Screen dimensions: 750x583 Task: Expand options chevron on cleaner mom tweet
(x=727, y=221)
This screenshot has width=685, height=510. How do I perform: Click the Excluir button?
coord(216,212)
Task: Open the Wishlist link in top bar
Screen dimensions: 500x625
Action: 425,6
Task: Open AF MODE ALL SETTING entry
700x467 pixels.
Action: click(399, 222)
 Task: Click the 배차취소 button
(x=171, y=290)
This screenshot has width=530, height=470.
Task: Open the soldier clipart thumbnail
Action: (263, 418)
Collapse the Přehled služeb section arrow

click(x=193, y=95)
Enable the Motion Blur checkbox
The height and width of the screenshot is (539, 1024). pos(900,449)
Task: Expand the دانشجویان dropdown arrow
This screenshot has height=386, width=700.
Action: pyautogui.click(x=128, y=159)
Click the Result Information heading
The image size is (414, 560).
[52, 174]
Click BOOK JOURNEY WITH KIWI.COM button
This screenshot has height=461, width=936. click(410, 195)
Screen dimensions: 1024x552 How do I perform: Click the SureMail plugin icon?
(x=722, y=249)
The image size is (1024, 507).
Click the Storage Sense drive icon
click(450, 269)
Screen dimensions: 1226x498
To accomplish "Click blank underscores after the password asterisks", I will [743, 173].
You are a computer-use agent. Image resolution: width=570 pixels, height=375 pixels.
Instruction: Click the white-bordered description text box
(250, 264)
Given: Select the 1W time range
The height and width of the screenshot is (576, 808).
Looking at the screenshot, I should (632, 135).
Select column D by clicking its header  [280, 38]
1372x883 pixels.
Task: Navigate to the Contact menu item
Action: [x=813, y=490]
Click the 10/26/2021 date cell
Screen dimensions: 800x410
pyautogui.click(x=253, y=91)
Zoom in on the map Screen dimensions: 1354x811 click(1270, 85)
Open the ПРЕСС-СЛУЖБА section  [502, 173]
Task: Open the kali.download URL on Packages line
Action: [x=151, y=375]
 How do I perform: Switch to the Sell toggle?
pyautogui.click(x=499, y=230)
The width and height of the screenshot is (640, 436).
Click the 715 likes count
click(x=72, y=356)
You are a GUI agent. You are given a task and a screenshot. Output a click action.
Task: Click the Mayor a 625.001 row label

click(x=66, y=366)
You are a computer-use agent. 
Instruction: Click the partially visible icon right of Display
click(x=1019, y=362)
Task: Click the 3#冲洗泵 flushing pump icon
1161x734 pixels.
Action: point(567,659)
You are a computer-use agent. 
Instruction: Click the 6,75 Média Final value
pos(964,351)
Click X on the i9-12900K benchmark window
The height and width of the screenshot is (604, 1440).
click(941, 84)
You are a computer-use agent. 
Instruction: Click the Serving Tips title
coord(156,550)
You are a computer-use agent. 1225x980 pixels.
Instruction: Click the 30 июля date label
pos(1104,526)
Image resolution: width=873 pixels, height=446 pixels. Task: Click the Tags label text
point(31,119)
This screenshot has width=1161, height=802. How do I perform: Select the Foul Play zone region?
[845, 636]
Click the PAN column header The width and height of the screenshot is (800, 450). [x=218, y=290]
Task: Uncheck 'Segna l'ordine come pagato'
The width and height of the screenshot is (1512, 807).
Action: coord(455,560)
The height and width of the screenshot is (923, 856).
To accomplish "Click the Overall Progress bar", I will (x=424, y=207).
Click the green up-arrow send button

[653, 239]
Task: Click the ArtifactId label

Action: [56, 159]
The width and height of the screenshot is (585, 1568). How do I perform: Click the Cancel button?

## EXERCISE INSTRUCTIONS
Transcribe all entries exactly as they are given.

## THE COMPLETED TASK
Screen dimensions: 750x583 Task: Expand options chevron on cleaner mom tweet
(x=727, y=221)
This screenshot has width=685, height=510. How do I perform: Click the Excluir button?
coord(216,212)
Task: Open the Wishlist link in top bar
Screen dimensions: 500x625
Action: 425,6
Task: Open AF MODE ALL SETTING entry
700x467 pixels.
Action: click(399, 222)
 Task: Click the 배차취소 button
(x=171, y=290)
This screenshot has width=530, height=470.
Task: Open the soldier clipart thumbnail
Action: (263, 418)
Collapse the Přehled služeb section arrow

click(x=193, y=95)
Enable the Motion Blur checkbox
The height and width of the screenshot is (539, 1024). pos(900,449)
Task: Expand the دانشجویان dropdown arrow
This screenshot has height=386, width=700.
Action: pyautogui.click(x=128, y=159)
Click the Result Information heading
The image size is (414, 560).
[52, 174]
Click BOOK JOURNEY WITH KIWI.COM button
This screenshot has height=461, width=936. click(410, 195)
Screen dimensions: 1024x552 How do I perform: Click the SureMail plugin icon?
(x=722, y=249)
The image size is (1024, 507).
Click the Storage Sense drive icon
click(450, 269)
Screen dimensions: 1226x498
To accomplish "Click blank underscores after the password asterisks", I will [743, 173].
You are a computer-use agent. Image resolution: width=570 pixels, height=375 pixels.
Instruction: Click the white-bordered description text box
(250, 264)
Given: Select the 1W time range
The height and width of the screenshot is (576, 808).
Looking at the screenshot, I should (632, 135).
Select column D by clicking its header  [280, 38]
1372x883 pixels.
Task: Navigate to the Contact menu item
Action: [x=813, y=490]
Click the 10/26/2021 date cell
Screen dimensions: 800x410
pyautogui.click(x=253, y=91)
Zoom in on the map Screen dimensions: 1354x811 click(1270, 85)
Open the ПРЕСС-СЛУЖБА section  [502, 173]
Task: Open the kali.download URL on Packages line
Action: [x=151, y=375]
 How do I perform: Switch to the Sell toggle?
pyautogui.click(x=499, y=230)
The width and height of the screenshot is (640, 436).
Click the 715 likes count
click(x=72, y=356)
You are a GUI agent. You are given a task and a screenshot. Output a click action.
Task: Click the Mayor a 625.001 row label

click(x=66, y=366)
You are a computer-use agent. 
Instruction: Click the partially visible icon right of Display
click(x=1019, y=362)
Task: Click the 3#冲洗泵 flushing pump icon
1161x734 pixels.
Action: point(567,659)
You are a computer-use agent. 
Instruction: Click the 6,75 Média Final value
pos(964,351)
Click X on the i9-12900K benchmark window
The height and width of the screenshot is (604, 1440).
click(941, 84)
You are a computer-use agent. 
Instruction: Click the Serving Tips title
coord(156,550)
You are a computer-use agent. 1225x980 pixels.
Instruction: Click the 30 июля date label
pos(1104,526)
Image resolution: width=873 pixels, height=446 pixels. Task: Click the Tags label text
point(31,119)
This screenshot has width=1161, height=802. How do I perform: Select the Foul Play zone region?
[845, 636]
Click the PAN column header The width and height of the screenshot is (800, 450). [x=218, y=290]
Task: Uncheck 'Segna l'ordine come pagato'
The width and height of the screenshot is (1512, 807).
Action: coord(455,560)
The height and width of the screenshot is (923, 856).
To accomplish "Click the Overall Progress bar", I will (x=424, y=207).
Click the green up-arrow send button

[653, 239]
Task: Click the ArtifactId label

Action: [56, 159]
The width and height of the screenshot is (585, 1568). How do I perform: Click the Cancel button?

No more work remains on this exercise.